> [Direction] Reproduce the records from the first line through the line containing "click(x=82, y=509)", swapping every occurrence of "screenshot" for "capture" and leaving everything else unchanged.

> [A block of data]
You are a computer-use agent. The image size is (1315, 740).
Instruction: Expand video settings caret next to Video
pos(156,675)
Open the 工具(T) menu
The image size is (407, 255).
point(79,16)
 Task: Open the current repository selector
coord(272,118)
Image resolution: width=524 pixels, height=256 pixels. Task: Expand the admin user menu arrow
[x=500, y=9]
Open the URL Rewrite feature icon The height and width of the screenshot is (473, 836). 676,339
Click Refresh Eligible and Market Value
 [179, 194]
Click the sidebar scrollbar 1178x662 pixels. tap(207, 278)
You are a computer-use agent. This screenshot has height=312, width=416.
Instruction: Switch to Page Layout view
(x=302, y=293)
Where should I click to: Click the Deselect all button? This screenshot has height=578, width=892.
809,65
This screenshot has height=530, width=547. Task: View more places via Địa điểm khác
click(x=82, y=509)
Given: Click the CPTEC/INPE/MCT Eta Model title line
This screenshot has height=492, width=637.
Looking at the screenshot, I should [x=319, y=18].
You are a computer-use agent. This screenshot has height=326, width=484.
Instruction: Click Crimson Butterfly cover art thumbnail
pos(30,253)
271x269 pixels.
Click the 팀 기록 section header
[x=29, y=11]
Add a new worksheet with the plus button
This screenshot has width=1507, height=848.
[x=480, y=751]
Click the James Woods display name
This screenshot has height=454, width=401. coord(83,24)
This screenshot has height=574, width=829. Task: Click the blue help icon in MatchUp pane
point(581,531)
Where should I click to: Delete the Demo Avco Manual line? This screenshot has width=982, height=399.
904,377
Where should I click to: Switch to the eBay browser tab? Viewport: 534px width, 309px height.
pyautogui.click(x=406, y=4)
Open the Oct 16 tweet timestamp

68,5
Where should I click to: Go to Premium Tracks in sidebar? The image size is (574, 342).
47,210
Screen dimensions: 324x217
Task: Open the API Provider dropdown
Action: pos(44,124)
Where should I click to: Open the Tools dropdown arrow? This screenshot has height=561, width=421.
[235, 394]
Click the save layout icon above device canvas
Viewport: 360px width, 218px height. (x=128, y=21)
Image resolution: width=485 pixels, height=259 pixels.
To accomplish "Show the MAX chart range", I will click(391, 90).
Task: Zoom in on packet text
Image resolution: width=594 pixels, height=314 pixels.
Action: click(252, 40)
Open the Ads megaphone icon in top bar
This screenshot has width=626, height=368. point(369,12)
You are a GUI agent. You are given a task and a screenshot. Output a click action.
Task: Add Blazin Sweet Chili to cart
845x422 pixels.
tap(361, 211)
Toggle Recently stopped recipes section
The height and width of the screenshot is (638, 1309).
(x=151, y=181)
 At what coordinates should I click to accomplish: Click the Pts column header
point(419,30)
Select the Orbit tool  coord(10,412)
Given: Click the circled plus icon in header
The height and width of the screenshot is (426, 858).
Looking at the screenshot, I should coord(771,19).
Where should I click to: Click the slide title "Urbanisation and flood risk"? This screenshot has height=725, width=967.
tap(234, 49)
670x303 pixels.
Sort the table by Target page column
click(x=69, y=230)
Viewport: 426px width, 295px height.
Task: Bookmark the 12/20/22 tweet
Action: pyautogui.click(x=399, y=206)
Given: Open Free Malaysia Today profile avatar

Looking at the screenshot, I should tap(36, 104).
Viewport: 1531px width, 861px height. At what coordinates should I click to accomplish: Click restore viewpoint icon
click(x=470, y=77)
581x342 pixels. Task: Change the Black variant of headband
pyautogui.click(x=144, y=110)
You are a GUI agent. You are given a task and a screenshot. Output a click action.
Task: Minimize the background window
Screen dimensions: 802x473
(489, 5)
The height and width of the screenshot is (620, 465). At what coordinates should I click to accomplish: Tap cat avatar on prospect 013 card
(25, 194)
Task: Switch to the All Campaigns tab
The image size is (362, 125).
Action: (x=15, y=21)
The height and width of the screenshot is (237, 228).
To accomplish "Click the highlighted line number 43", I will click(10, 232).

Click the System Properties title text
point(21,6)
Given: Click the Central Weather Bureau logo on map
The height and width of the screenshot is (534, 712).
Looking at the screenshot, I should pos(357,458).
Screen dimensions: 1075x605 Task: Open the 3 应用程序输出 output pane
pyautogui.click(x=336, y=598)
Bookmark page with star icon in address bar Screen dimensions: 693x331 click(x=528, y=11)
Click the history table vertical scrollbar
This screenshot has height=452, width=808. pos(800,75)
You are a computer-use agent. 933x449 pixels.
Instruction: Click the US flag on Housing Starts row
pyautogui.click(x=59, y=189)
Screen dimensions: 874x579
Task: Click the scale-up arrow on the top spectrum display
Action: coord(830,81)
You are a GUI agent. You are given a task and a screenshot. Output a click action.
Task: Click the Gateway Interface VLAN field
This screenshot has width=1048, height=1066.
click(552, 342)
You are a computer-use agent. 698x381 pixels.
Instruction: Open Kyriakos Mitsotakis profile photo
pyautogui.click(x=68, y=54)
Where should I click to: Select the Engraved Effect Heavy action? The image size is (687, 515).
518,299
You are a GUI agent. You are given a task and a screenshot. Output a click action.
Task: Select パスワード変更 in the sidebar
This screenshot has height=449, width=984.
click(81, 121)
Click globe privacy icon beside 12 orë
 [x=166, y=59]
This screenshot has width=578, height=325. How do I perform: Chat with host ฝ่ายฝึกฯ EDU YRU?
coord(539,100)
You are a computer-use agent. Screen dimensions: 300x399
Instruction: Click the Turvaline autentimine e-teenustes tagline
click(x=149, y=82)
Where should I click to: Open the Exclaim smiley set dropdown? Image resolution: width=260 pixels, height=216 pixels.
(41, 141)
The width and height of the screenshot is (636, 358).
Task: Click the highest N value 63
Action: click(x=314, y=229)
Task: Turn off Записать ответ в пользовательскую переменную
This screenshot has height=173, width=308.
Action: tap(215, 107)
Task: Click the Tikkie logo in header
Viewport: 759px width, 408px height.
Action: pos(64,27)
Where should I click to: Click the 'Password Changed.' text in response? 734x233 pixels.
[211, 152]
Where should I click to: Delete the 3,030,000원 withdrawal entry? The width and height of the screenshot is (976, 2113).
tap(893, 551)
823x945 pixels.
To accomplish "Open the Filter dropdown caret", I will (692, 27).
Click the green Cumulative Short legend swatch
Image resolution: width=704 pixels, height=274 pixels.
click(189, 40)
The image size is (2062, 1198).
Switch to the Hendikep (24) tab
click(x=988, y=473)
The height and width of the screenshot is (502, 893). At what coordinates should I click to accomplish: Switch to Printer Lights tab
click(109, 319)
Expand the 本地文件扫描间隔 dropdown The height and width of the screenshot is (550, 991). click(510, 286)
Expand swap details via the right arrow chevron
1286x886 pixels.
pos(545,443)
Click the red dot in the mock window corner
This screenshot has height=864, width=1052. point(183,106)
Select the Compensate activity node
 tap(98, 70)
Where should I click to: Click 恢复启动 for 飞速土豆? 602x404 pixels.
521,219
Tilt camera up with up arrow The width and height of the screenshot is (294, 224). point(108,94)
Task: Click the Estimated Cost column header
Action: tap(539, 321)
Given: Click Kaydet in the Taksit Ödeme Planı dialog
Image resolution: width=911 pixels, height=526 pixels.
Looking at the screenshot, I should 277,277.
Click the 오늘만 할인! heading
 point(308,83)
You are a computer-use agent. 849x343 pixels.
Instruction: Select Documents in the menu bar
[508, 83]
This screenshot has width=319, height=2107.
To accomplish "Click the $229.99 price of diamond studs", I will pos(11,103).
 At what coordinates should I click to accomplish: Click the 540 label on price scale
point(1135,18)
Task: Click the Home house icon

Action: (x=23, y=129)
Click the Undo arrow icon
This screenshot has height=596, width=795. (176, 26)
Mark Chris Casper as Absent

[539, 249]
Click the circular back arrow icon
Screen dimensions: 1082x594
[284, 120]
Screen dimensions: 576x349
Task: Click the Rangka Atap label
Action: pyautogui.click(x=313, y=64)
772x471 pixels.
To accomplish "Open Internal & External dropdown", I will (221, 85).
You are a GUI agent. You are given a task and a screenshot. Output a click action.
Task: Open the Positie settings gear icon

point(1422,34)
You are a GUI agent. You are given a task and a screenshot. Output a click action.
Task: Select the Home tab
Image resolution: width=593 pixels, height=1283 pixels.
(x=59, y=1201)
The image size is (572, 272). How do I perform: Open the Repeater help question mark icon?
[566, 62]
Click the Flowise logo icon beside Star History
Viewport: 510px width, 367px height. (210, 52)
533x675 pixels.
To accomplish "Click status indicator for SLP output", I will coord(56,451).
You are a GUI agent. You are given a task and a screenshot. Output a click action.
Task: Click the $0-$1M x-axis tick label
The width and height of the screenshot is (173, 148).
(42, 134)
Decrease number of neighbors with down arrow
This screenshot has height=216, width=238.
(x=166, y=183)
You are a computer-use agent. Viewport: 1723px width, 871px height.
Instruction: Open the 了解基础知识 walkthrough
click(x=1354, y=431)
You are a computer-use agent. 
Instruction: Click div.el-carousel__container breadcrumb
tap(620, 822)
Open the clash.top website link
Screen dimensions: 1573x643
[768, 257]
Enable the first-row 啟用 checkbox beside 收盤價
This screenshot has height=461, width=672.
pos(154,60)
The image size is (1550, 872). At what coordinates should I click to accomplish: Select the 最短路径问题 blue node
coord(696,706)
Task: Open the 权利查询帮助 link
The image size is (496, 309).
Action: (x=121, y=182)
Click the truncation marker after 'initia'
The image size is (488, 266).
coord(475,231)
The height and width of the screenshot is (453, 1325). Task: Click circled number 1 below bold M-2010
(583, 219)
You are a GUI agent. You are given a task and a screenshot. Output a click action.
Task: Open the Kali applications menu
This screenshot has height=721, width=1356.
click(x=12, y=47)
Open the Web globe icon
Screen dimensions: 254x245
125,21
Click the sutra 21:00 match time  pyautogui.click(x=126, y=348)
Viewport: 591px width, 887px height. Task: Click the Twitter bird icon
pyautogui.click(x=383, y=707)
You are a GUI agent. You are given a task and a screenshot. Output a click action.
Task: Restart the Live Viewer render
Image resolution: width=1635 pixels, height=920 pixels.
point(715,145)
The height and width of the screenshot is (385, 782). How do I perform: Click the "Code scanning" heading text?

> [The answer]
You are a computer-use agent. The image size is (1315, 740).
Instruction: Expand video settings caret next to Video
pos(156,675)
Open the 工具(T) menu
The image size is (407, 255).
point(79,16)
 Task: Open the current repository selector
coord(272,118)
Image resolution: width=524 pixels, height=256 pixels. Task: Expand the admin user menu arrow
[x=500, y=9]
Open the URL Rewrite feature icon The height and width of the capture is (473, 836). 676,339
Click Refresh Eligible and Market Value
 [179, 194]
Click the sidebar scrollbar 1178x662 pixels. tap(207, 278)
You are a computer-use agent. This capture has height=312, width=416.
Instruction: Switch to Page Layout view
(x=302, y=293)
Where should I click to: Click the Deselect all button? This capture has height=578, width=892.
809,65
This capture has height=530, width=547. Task: View more places via Địa điểm khác
click(x=82, y=509)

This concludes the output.